▶ **Prompt A**
In the forum thread about a girlfriend's attitude toward sex, what did the author have waiting for her when she got home from work?
▶ **Prompt B**
Pick up the forum thread about a girlfriend's attitude toward sex after its final sentence and write what comes next.

▶ **Extract**
━━━━━━━━━━━━━━━━━━━━

It could also be in the way your g/f views sex - is sex something that has been an integral part of loving relationships in her past, or has sex just been a fairly casual part of her relationships? If she has had relationships in the past that were sexual, but not loving and intimate - it could be a thing where she doesn't associate sex with love and isn't comfortable mixing the two in one relationship. That is even more bleak. I know people for whom their motto is "I can't love a person I'm having sex with, and I can't have sex with a person that I love." - Big time intimacy issues there. Lets hope it isn't that!

 

Either way, its definitely worth talking out. It sounds like you two have very different ideas behind the importance of sex in your relationship and what sex means to each of you. It would be well worth it to be open with each other about it, and to see if there is a way that it can be worked out between you.

  • Author
Posted

Well, I try to show her it's just not the sex, I've had a tub with candles waiting for her when she gets home from work, bring her flowers constantly, massage her back, "cuddle" while watching a movie.She shows no feelings or emotions to those things. I try to talk it out with her, but it never works, she's very short tempered, and I don't bring it up to fight with her.

━━━━━━━━━━━━━━━━━━━━

▶ **Dataset extract**

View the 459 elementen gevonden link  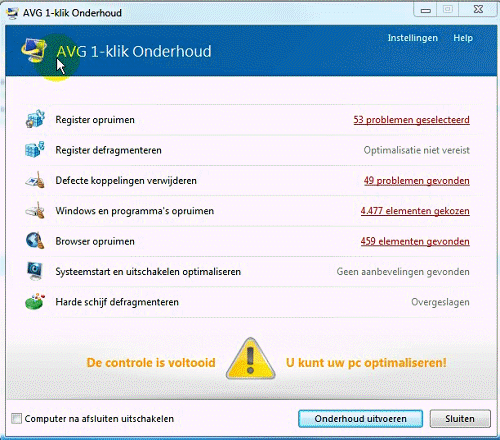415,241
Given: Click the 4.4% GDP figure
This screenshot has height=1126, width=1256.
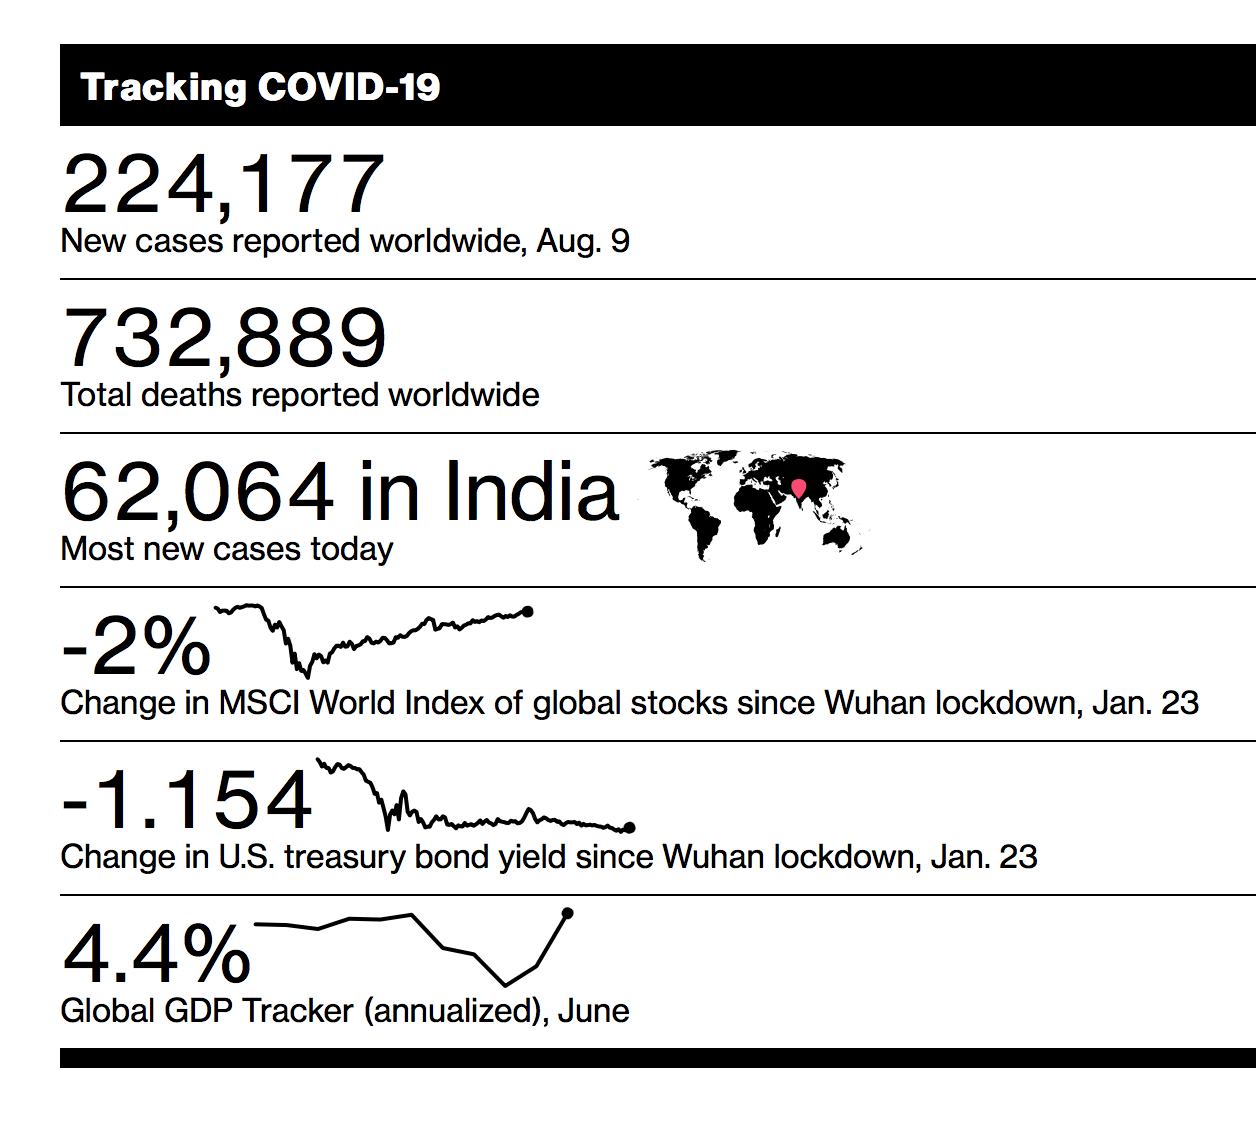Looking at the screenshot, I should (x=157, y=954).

━━━━━━━━━━━━━━━━━━━━

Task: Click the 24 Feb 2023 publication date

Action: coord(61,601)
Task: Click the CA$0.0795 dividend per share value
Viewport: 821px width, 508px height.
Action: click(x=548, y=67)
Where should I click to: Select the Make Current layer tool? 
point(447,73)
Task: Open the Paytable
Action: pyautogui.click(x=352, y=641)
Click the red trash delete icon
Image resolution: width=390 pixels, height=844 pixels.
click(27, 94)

━━━━━━━━━━━━━━━━━━━━

▶ **Final answer A**
A tub with candles.

▶ **Final answer B**
As for her view of sex, I think you might be right in some way. From what she's told me, it seems sex to her is just a tool, an act, she would do an act on a guy to show him she was interested. It has alot more meaning to me, but I guess I'm trying to force her to have it mean something also, I just know it's something of many things for a serious relationship to work, but with this topic, the more I say it bothers me, the more it's with held. I've gone as long as 2 1/2 months without saying anything, to see if she would initiate anything, but that didn't work either. I'm very confused about this with her

Posted

Apparently she does not have a low sex drive if she has the past that you claim she has. And since I have one that is similar then I can identify with her because I have been in a relationship with someone that I loved very much but could not have sex with even though I had sex with lots of other men. I am not saying that her problem is the same problem but let me put out some logic for you.

 

1. She may not be attracted to you but still may love you very very deeply. If that is the problem then the two of you are better off being friends.

 

2. A woman who has had a lot of partners has a reason for jumping into bed with a lot of people. In my case, I was really hurt by a previous relationship that lasted for six years. I started sleeping around when that relationship ended as a way to comfort myself. And my sleeping around got so bad that well frankly I lost a part of myself. You can imagine how many people hurt me along the way and how many people I hurt. And the wound I started out with after breaking up with one person just got deeper and deeper. This cycle continued for most of my twenties and part of my thirties. I am just now recovering from it. It sounds like this could be it since you mentioned the part about her thinking sex is a tool.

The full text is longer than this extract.